One real world example I came across recently involves a company that uses Peoplesoft. They have deployed both the Peoplesoft HR module and the Peoplesoft Financial module. Surprisingly both of these modules manage Employee data independently and each has its own definition of employees. There is no key that can be used to relate the independent employee records. Furthermore, the data stored in Peoplesoft HR does not include the person?s phone number; the phone number is stored in the Financials module.

I was involved in managing an upgrade to this company’s service management application. One of their goals for the upgrade is to get an automated feed from Peoplesoft to maintain employee data so that the employee data does not have to be manually reviewed and often updated during the course of each call. An obvious time and cost savings. Unfortunately, since the Peoplesoft HR data does not have phone number (a critical piece of data in Service Management) this goal will be a challenge. The company plans to merge Peoplesoft data with Active Directory, which presumably will carry phone number, and then integrate AD with the Service Management application. Of course, this complicates the integration and will add to the cost of the upgrade.

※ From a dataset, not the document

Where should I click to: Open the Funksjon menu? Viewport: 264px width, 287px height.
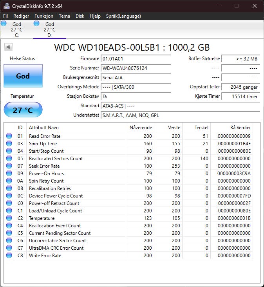point(44,16)
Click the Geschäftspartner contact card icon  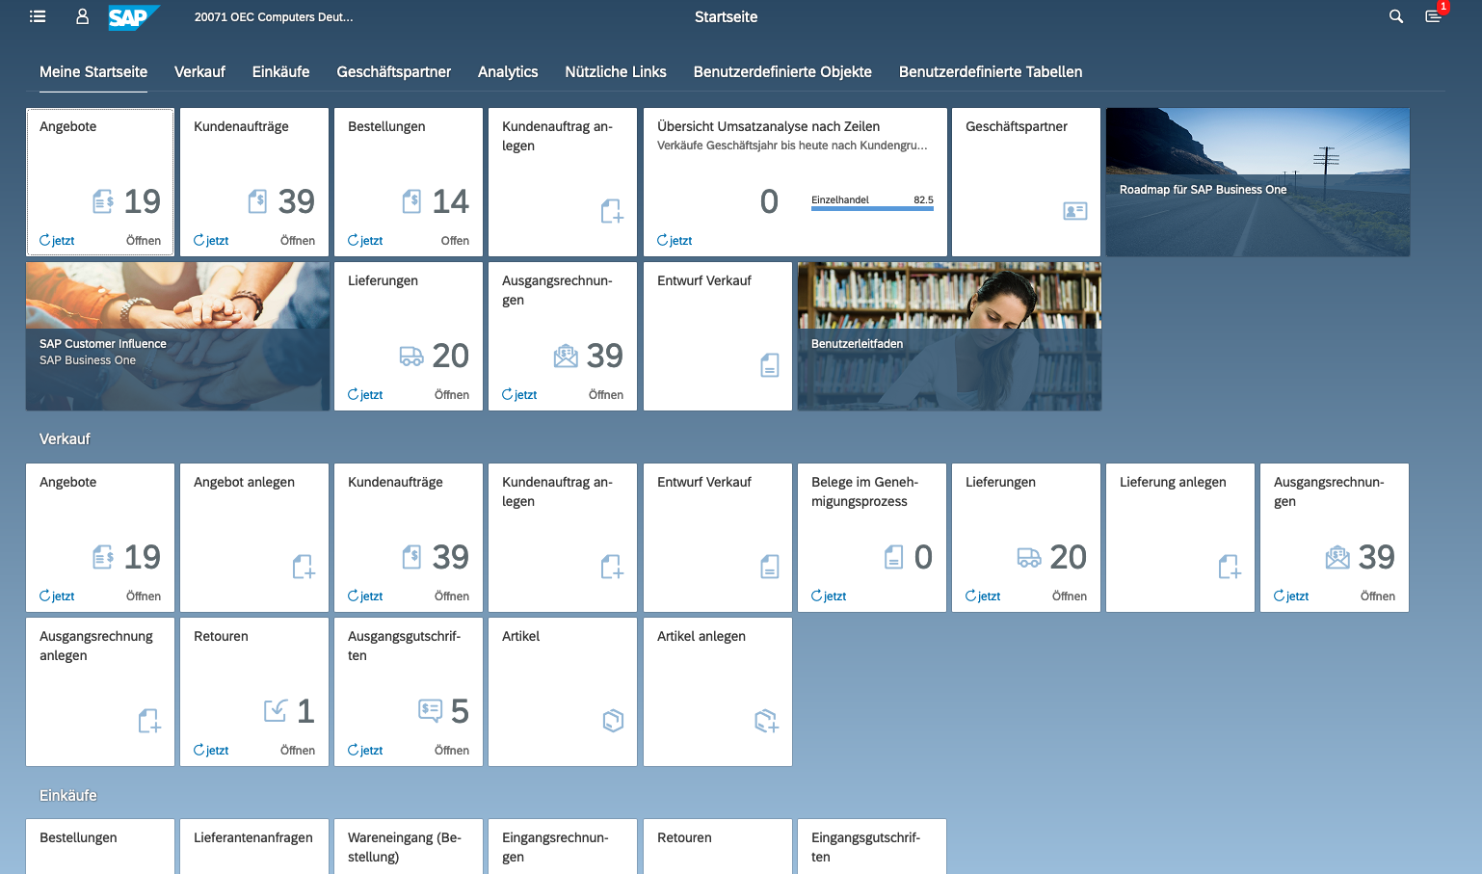[1074, 211]
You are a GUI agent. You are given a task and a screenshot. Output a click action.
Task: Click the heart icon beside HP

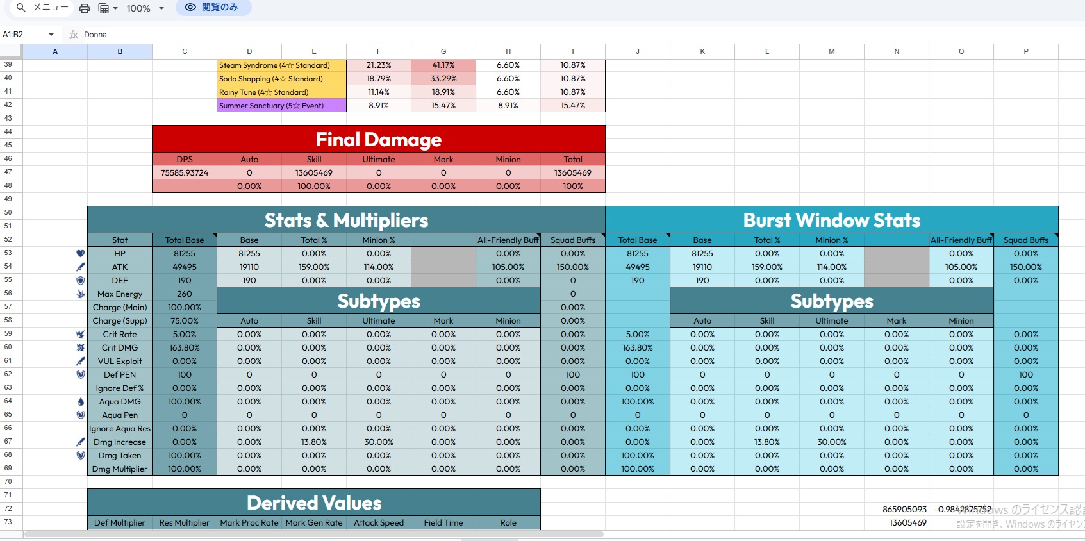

My advice to any company is to launch a project to standardize and centralize the management of corporate data if you’re not already doing so. In the long run this will significantly reduce maintenance costs of every single application in your organization that leverages this data - and typically this is many applications. Furthermore, it will significantly reduce implementation costs for any future application deployments that will require this sort of data.

OK. I’ll step down off my soapbox for this week. Let me know what you think. Obviously, standardizing corporate data is easier said than done. I’d love to hear some real world examples of the challenges you’ve faced in these efforts and what you’ve done to find solutions.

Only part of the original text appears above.